A permit issued under this section in the possession of the person to whom issued, shall be accepted in lieu of any visa which otherwise would be required from such person under this chapter. Otherwise a permit issued under this section shall have no effect under the immigration laws except to show that the alien to whom it was issued is returning from a temporary visit abroad; but nothing in this section shall be construed as making such permit the exclusive means of establishing that the alien is so returning.
(June 27, 1952, ch. 477, title II, ch. 3, §223, 66 Stat. 194; Pub. L. 97–116, §6, Dec. 29, 1981, 95 Stat. 1615.)
Clause (6) of section 3 of the Immigration Act of 1924, referred to in subsec. (a), which was classified to section 203(6) of this title, was repealed by section 403(a)(2) of act June 27, 1952. See section 1101(a)(15)(E) of this title.

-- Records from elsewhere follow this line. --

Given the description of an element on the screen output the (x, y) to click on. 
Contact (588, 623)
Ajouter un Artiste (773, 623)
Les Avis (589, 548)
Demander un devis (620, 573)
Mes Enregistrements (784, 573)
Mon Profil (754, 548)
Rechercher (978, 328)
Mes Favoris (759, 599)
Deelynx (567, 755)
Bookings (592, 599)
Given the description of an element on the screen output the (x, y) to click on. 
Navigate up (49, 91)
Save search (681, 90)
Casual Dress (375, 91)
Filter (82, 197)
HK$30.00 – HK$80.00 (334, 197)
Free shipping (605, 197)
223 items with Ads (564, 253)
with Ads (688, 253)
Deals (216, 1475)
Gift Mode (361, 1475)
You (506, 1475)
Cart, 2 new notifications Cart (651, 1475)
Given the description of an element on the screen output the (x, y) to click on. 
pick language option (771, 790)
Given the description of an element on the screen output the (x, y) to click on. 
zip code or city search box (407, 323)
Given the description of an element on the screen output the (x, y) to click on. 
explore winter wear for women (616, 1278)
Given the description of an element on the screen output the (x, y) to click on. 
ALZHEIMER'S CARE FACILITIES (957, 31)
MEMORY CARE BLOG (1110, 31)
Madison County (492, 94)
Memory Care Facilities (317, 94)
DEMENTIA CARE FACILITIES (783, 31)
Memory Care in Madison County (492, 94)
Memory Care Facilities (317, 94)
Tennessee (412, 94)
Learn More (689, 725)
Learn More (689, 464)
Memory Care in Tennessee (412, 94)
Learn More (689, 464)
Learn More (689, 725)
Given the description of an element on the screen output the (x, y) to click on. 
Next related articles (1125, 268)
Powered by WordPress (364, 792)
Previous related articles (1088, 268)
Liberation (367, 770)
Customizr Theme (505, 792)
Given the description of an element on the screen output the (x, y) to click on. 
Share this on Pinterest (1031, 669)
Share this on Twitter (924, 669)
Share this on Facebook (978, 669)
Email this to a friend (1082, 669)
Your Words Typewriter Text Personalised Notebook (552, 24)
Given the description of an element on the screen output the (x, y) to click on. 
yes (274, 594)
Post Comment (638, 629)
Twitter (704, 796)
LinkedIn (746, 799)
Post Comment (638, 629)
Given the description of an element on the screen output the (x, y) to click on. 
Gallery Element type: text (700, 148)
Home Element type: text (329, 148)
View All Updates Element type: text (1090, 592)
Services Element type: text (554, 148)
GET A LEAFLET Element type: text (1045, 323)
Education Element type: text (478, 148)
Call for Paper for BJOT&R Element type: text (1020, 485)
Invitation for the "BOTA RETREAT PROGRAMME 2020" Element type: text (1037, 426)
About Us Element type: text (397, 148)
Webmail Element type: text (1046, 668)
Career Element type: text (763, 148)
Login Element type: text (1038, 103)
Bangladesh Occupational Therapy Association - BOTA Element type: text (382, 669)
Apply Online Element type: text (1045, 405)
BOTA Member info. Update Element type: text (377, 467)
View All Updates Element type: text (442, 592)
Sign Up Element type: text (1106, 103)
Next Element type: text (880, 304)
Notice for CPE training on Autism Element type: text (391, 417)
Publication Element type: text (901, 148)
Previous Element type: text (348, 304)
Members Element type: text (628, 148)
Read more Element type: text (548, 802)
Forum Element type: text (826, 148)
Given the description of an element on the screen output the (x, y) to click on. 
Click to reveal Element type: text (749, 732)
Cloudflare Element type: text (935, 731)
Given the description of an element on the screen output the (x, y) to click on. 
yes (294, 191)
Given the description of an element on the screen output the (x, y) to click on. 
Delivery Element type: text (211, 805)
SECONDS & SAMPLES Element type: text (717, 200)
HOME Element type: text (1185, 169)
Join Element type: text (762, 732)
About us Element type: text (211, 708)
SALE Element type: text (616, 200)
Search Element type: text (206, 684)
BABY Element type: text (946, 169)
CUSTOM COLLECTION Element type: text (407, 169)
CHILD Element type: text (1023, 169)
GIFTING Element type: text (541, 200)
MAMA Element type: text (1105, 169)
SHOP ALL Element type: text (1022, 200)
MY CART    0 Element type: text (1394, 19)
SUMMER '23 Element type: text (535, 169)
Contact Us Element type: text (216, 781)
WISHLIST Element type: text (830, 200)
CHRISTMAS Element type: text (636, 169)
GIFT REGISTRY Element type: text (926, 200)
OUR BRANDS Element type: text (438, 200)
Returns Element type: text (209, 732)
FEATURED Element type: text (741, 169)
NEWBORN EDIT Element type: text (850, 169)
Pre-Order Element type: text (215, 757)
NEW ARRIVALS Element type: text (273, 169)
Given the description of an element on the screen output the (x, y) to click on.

1981—Subsec. (b). Pub. L. 97–116 substituted “two years from the date of issuance and shall not be renewable” for “one year from the date of issuance: Provided, That the Attorney General may in his discretion extend the validity of the permit for a period or periods not exceeding one year in the aggregate”.
Amendment by Pub. L. 97–116 effective Dec. 29, 1981, see section 21(a) of Pub. L. 97–116, set out as a note under section 1101 of this title.
This section is referred to in section 1352 of this title.
A consular officer may, subject to the limitations provided in section 1201 of this title, issue an immigrant visa to a special immigrant or immediate relative as such upon satisfactory proof, under regulations prescribed under this chapter, that the applicant is entitled to special immigrant or immediate relative status.
(June 27, 1952, ch. 477, title II, ch. 3, §224, 66 Stat. 195; Pub. L. 89–236, §11(d), Oct. 3, 1965, 79 Stat. 918.)
1965—Pub. L. 89–236 struck out reference to sections 1154 and 1155 of this title and substituted “special immigrant or immediate relative” for “nonquota immigrant”.
For effective date of amendment by Pub. L. 89–236, see section 20 of Pub. L. 89–236, set out as a note under section 1151 of this title.
Section, Pub. L. 85–316, §4, Sept. 11, 1957, 71 Stat. 639; Pub. L. 86–253, §2, Sept. 9, 1959, 73 Stat. 490; Pub. L. 86–648, §7, July 14, 1960, 74 Stat. 505, related to nonquota immigrant visas for eligible orphans.